We vissen in eerste instantie vaak trollend met grote, ondiep lopende flankers en ander kunstaas met een groot profiel, zoals de Magnum Toads en ander kunstaas met een flinke zwabberstaart. Door veel kilometers te maken kom je vaak interessante stekken tegen en leer je het water een beetje kennen.
Doordat je nogal scherpe bochten moet maken af en toe, wordt in de speld van de steunhengel meestal iets gehangen dat ondiep loopt. Aan de handhengel wordt iets gevist dat een flink stuk dieper loopt en bovendien wordt dit vlak bij de boot gevist. Op die manier raken tijdens de bochten die je maakt de lijnen niet in elkaar verward.

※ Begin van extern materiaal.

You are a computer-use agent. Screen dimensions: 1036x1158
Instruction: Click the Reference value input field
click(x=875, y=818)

Het is in ieder geval aan te bevelen om iets van flink formaat te kiezen, er wordt immers op groot water gevist. Ook al is het water een meter of drie diep, toch wordt er niet al te diep gevist. Het water is vaak helder en de snoeken zijn wel gewend om een stuk omhoog te komen om een prooi te halen.
Werpen
Als we tijdens het slepend vissen velden met kranswier of fonteinkruid tegenkomen, is het meestal even afgelopen met het slepen, en schakelen we over op een andere techniek. Als er niet teveel wind is en hij komt ook nog eens uit de goede hoek, dan wordt een dergelijk veld vanuit een langzaam driftende boot afgevist, terwijl we de drift met de elektromotor controleren. We zorgen er altijd wel voor om flink afstand te houden, want vaak wordt het kunstaas tot aan de boot gevolgd, voordat het wordt gepakt. Bovendien is het water vaak helder en niet al te diep en we willen niet in één drift het hele gebied verstoren.

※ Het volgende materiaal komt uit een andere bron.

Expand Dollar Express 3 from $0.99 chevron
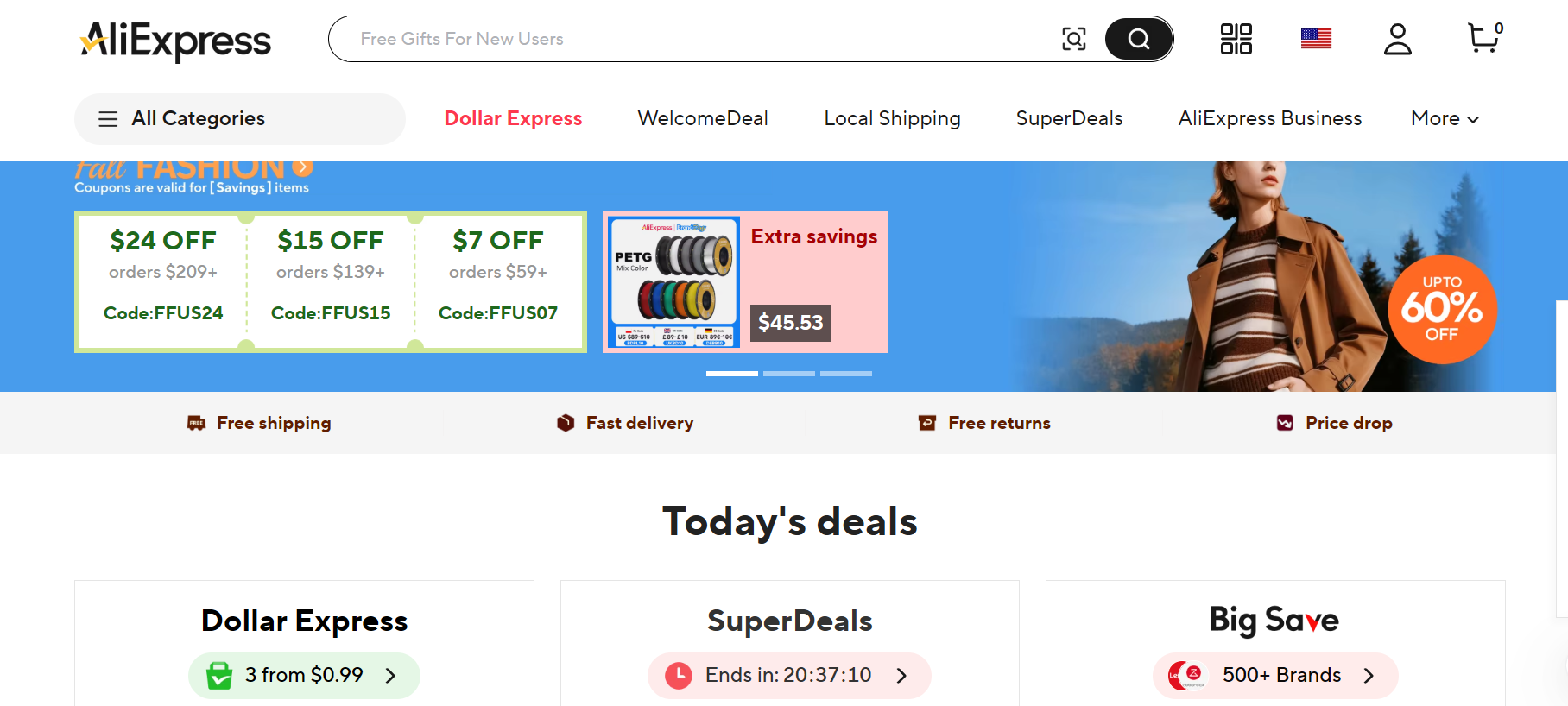The image size is (1568, 706). pyautogui.click(x=390, y=676)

Minstens even vaak kiezen we er dan ook voor om de boot op het anker te leggen en op die manier het wierbed uit te kammen. Na een poosje verschuiven we de boot dan een beetje en vissen een andere hoek uit. Het is soms verbazend hoeveel vissen er rondom en in een niet eens zo groot wierbed rondhangen.
Als kunstaas kiezen we nu ook weer voor iets van een flink formaat. Het idee daarachter is dat je kunstaas moet opvallen en dat de vissen grotere prooivissen gewend zijn. Grote ondiep lopende jerkbaits en spinnerbaits zijn nu veruit favoriet. Spinnerbaits kunnen door en over de planten worden gevist en op moeilijke dagen wil dat nog wel eens net hetgeen zijn dat succesvol is. Zonder uitzondering zijn de aanbeten spectaculair en vaak zie je de vissen op het kunstaas draaien. Ook zie je vaak de vissen die je kunstaas volgen. Juist dat is hetgeen dat werpend vissen zo leuk maakt. Op bepaalde dagen, als er weinig wind staat, levert het inzetten van een grote oppervlakteplug nog wel eens heel verrassende resultaten op. Nadat elk stukje en elk randje van een plantenbed is afgevist, wordt de tocht weer vervolgd om bij de volgende interessante stek weer even halt te houden.
Eilanden onder water
Op diepe wateren, zoals zandwinputten, maar ook de uitlopers van de rivieren is het de kunst om in het diepe water de ondiepe stukken te vinden. Als er een zandzuiger in de weer is geweest op een plas, zijn vaak leemplateaus blijven staan, die soms als een grote berg in het diepe water omhoog rijzen. Dat zijn over het algemeen de plekken die extra aandacht verdienen. Een talud dat oploopt van 8 tot 3 meter is altijd interessant. Soms gaat het maar om enkele vierkante meters, maar veel vaker is het een veel groter gebied.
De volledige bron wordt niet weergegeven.